EXERCISE INPUT:

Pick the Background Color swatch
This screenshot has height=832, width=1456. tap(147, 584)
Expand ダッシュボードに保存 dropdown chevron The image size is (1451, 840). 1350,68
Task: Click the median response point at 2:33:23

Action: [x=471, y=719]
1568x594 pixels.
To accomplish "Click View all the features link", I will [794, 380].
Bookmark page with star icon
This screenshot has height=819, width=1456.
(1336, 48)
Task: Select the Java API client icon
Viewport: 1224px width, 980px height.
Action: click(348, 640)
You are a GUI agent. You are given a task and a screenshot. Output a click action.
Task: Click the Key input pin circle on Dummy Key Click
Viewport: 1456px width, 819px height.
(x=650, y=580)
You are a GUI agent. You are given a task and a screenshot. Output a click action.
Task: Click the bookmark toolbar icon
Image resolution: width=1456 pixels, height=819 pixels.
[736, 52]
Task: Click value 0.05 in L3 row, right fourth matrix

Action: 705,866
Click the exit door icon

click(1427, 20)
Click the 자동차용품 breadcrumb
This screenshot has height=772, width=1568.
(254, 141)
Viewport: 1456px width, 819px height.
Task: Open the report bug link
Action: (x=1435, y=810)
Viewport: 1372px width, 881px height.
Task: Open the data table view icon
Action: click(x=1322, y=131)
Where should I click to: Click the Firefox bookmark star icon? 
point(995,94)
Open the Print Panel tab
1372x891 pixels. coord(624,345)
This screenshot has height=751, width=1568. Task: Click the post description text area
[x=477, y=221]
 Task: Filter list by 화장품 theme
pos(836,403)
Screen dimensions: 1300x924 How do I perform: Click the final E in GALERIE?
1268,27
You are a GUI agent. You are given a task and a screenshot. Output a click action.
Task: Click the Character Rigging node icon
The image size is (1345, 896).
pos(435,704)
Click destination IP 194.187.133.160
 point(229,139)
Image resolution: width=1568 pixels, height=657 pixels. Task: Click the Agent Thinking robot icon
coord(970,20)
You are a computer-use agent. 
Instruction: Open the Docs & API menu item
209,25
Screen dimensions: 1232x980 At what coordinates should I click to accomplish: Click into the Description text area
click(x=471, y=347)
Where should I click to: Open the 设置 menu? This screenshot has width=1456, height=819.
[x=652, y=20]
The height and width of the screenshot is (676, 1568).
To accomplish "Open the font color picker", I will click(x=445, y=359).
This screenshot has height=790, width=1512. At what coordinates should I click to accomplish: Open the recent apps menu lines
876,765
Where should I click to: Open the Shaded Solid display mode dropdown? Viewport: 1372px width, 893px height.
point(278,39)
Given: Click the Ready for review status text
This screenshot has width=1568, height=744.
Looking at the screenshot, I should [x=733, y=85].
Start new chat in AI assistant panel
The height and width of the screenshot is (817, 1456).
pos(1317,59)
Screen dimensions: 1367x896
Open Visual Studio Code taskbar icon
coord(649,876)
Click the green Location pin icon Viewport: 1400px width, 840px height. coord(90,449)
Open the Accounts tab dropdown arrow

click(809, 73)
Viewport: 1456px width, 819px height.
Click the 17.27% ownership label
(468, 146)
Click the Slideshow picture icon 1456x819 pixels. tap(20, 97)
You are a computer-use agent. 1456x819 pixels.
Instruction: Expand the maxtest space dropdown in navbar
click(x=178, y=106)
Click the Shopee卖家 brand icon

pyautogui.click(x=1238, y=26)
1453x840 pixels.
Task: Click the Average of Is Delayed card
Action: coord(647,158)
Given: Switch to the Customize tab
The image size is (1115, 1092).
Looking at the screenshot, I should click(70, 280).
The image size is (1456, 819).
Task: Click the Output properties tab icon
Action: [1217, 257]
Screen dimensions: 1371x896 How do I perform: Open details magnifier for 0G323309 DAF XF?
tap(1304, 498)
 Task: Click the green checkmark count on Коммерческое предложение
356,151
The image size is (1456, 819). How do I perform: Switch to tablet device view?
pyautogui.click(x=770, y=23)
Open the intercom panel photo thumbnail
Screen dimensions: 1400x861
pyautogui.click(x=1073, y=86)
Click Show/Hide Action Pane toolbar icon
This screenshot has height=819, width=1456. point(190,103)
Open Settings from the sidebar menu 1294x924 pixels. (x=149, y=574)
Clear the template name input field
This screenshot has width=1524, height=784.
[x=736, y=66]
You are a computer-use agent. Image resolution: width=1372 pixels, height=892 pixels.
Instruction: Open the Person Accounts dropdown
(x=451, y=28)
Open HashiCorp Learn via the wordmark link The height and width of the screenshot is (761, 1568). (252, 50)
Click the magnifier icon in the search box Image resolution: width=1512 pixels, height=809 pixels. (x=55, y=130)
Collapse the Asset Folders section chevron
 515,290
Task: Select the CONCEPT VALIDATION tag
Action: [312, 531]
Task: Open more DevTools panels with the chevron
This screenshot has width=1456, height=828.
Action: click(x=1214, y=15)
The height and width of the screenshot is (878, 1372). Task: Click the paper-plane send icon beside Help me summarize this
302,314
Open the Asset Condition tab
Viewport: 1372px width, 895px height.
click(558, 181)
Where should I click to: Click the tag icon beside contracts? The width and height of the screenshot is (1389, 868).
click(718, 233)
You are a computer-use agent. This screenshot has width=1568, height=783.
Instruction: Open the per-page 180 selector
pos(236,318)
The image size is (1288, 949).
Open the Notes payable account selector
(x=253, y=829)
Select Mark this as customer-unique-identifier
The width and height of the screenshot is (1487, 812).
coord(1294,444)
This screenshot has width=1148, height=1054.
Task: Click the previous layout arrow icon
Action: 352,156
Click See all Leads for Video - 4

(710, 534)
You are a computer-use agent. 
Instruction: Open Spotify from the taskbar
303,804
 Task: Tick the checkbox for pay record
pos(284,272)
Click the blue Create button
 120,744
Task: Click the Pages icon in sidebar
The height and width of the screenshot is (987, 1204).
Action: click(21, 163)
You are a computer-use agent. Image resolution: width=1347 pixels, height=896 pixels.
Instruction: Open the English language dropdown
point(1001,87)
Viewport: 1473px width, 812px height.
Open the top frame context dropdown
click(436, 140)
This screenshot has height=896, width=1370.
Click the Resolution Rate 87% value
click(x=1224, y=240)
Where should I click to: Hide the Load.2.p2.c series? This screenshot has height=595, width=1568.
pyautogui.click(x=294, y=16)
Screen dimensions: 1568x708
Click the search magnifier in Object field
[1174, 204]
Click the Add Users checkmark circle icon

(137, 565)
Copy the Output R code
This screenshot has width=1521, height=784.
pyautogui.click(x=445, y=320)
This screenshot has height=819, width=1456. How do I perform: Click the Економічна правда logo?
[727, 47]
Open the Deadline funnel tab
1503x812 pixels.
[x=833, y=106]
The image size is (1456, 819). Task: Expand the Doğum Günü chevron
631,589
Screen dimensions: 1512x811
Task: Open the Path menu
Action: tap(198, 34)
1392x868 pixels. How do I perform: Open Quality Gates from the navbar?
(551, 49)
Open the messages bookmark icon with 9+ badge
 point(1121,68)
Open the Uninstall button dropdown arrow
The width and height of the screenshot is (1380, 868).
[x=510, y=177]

ASSIGNED TASK: The response should be the lines from the one containing "This screenshot has width=1521, height=784." through the last line of the data, set down exactly and with no other line.

SOLUTION FOR THIS TASK:
This screenshot has width=1521, height=784.
pyautogui.click(x=445, y=320)
This screenshot has height=819, width=1456. How do I perform: Click the Економічна правда logo?
[727, 47]
Open the Deadline funnel tab
1503x812 pixels.
[x=833, y=106]
The image size is (1456, 819). Task: Expand the Doğum Günü chevron
631,589
Screen dimensions: 1512x811
Task: Open the Path menu
Action: tap(198, 34)
1392x868 pixels. How do I perform: Open Quality Gates from the navbar?
(551, 49)
Open the messages bookmark icon with 9+ badge
 point(1121,68)
Open the Uninstall button dropdown arrow
The width and height of the screenshot is (1380, 868).
[x=510, y=177]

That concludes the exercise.